Bugün Cumhuriyetin ilanının 101. Yılı. İnsan ömrü düşünülünce uzun bir zaman gibi. Ama şöyle bakınca Cumhuriyetin ikinci 50 yılını yaşamışım. İlk 50 yılında dedem ve babam yaşamış. Böyle bakınca çok da uzun zaman olmamış.
Ama, birinci dünya savaşını, Sakarya Meydan Muharebesi, Büyük Taarruz, Sakarya ve kurtuluş savaşını düşününce, ne büyük badirelerden sonra bu günlere geldiğimizi görüyorum. Büyük bir imparatorluk tarihe gömüldü. Vatan parçalarını birer birek kaybettik. Anadolu bizim son ve tek sığınağımız oldu. Dünyanın en büyük ordularının, ayrılıkçı, bölücü çetelerin işgalinden kurtardık bu vatanı. Ne gidecek yerimiz kalmıştı, ne verecek bir şeyimiz. Canımızı verdik.
Batı’nın hasta adam dediği, başına çakal sürüsü gibi üşüşüp paylaşmak istediği büyük bir imparatorluğu kaybettik. Tarih böyledir. Medeniyetler de insanlar gibi doğar, büyür ve ölür. Osmanlı da bu kaderi yaşadı.
Bir devletin tükendiği zamanlarda halkı ne olur? Bunu yanı başımızdaki Suriye ve Irak’a bakarak görebiliyoruz. Güçsüz, içinde birliği sağlayamayan ülkelerin düştüğü durumu Gazze ve Lübnan’a bakarak görebiliyoruz. Özgür ve bağımsız olmak için mücadele vermenin nasıl bir şey olduğunu Dünyada benzer mücadelee veren günümüzde işgal edilen ülkelere bakarak görebiliyoruz.
Bugün televizyon haberlerinde izlediğimiz bağımsızlık mücadelesi için verilen tüm savaşlardan çok daha büyüklerini yaşadık biz. Yedi düvelin işgaline uğradık. Maraş niye kahraman, Urfa neden şanlı, Antep neden gazi! Bunları asla unutmamamız gerekiyor.
Cumhuriyetimiz olmasaydı nerelerde istenmeyen mülteciler olabilirdik? Kimlerin esiri olurduk? Bunları düşünmek bile korkunç. Cumhuriyetimiz, topyekün bir milli mücadelenin tacıdır. Cumhuriyetimiz özgür ve bağımsız bir şekilde yaşadığımız bu günlerin armağanıdır.
Yüzbir yıl olmuş. Ne kadar şükretsek az. Ne kadar sahip çıksak az.
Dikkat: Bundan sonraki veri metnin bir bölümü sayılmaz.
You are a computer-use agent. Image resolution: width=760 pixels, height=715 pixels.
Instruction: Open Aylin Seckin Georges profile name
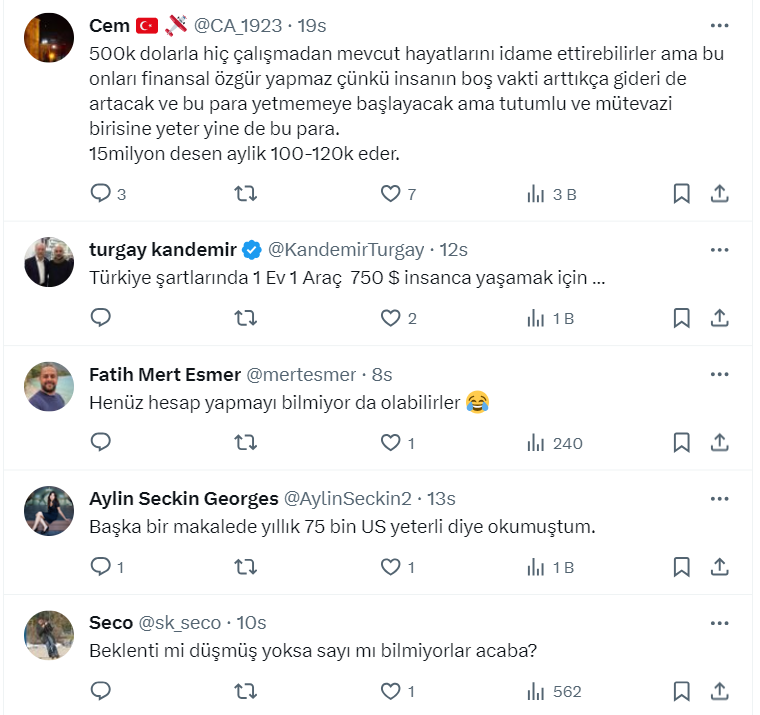point(183,498)
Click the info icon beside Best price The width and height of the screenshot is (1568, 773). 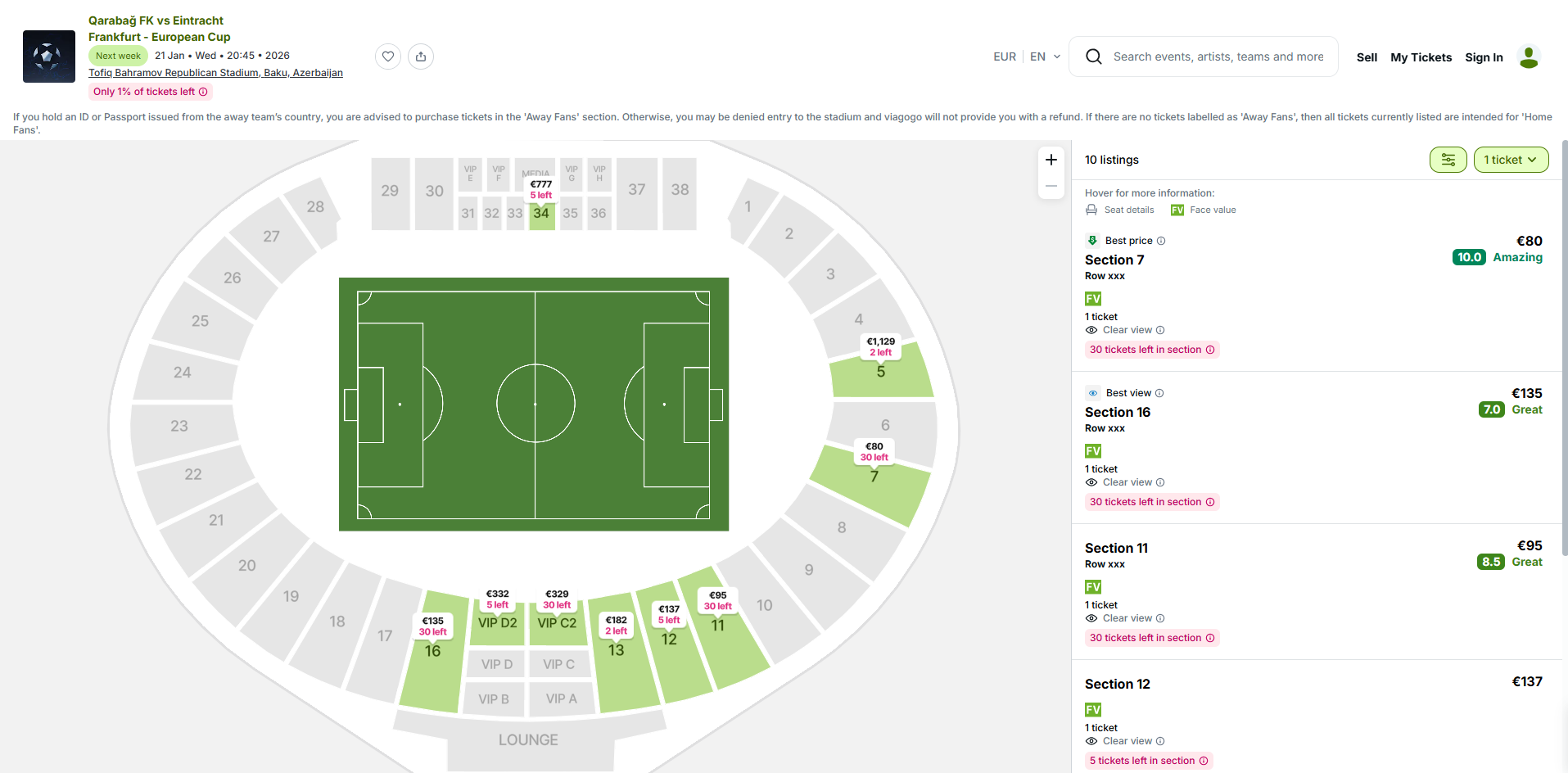(1161, 241)
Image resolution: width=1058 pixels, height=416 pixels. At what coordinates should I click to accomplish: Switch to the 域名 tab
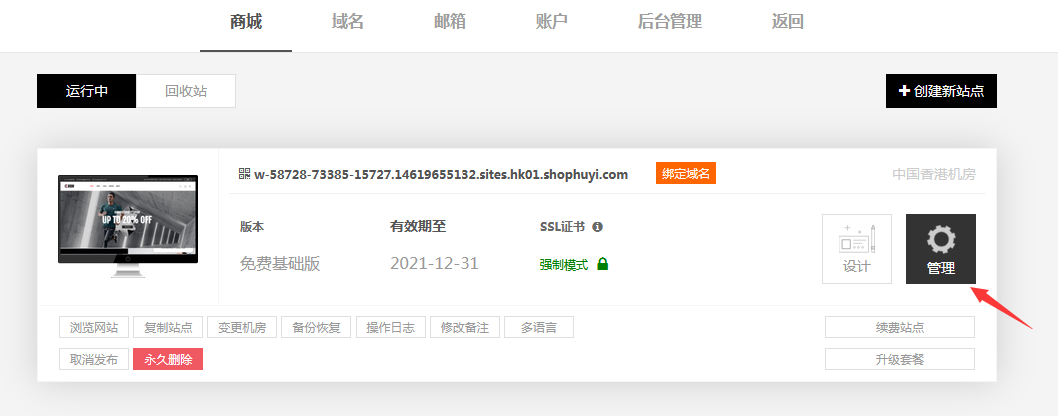coord(347,22)
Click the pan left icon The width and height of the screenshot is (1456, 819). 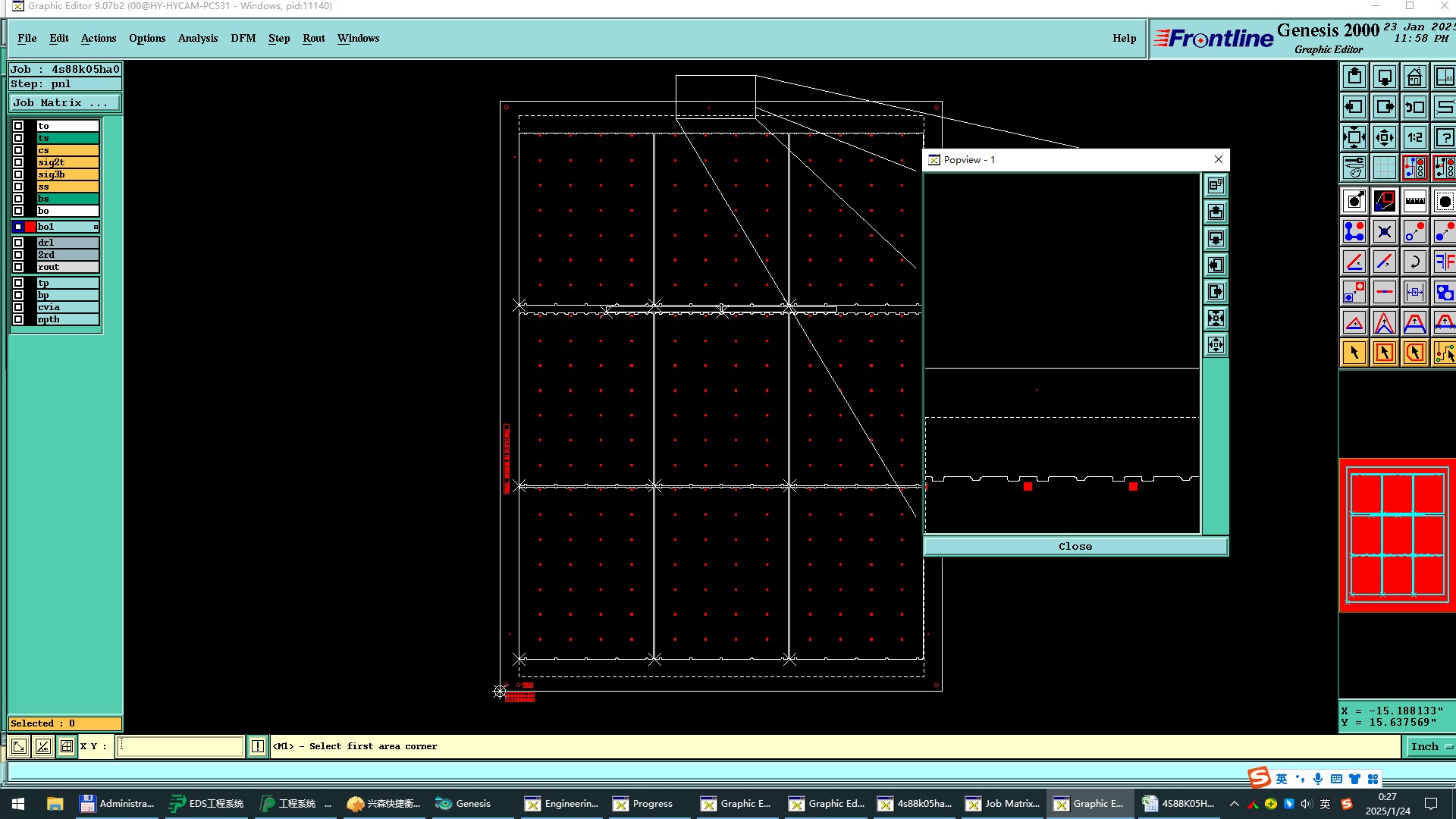tap(1354, 107)
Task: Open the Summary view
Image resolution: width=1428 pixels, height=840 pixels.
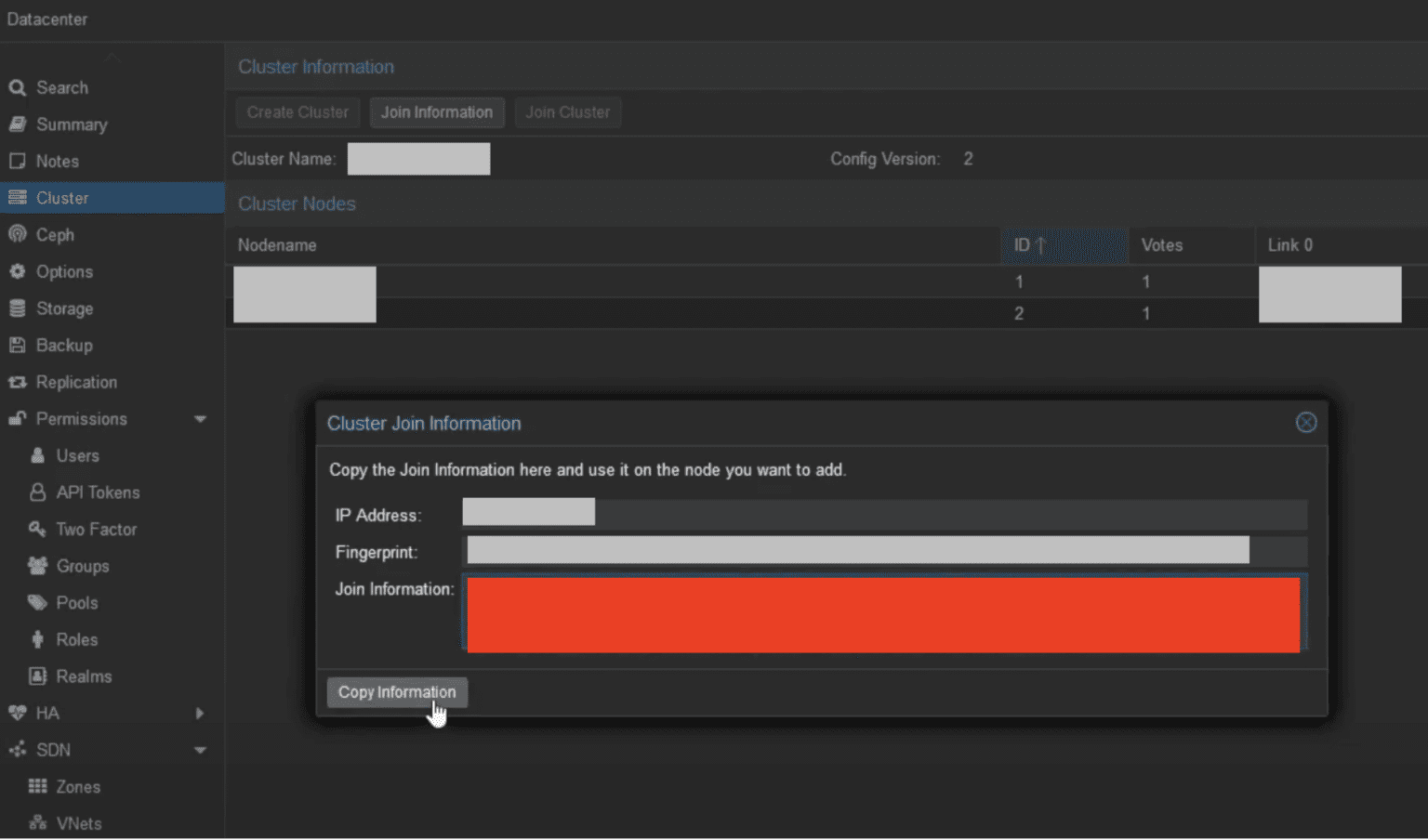Action: click(18, 124)
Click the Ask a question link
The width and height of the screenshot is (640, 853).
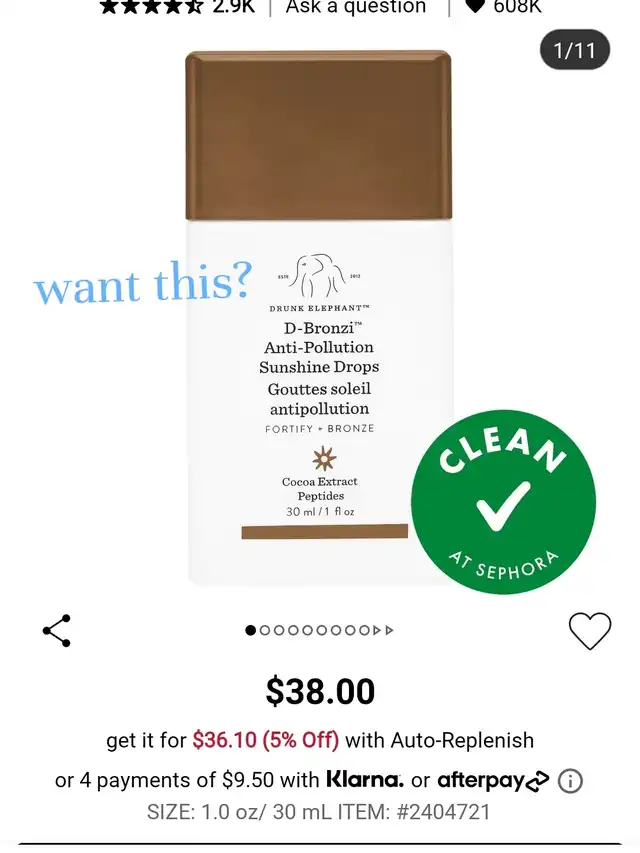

Ne kadar hizmet etsek az. İlelebet yaşamasını istediğimiz bu devlet yalnızca bizim için değil, çocuklarımız ve geleceğizim için de bize verdiği bağımsızlığı vermeye devam edecek. Atalarımızın dediği gibi, ya devlet başa, ya kuzgun leşe. Bu devlet yaşadıkça, bu bayrak dalgalandıkça kuzgunlar boşuna bekleyecek.
Canla ve kanla verdiğimiz mücadelenin sonucu Türkiye Cumhuriyetidir. Özgürce yaşadığımız bu devleti bize armağan eden, başta Mustafa Kemal Atatürk olmak üzere, tüm silah arkadaşlarını saygıyla ve minnetle anmak boynumuzun borcudur.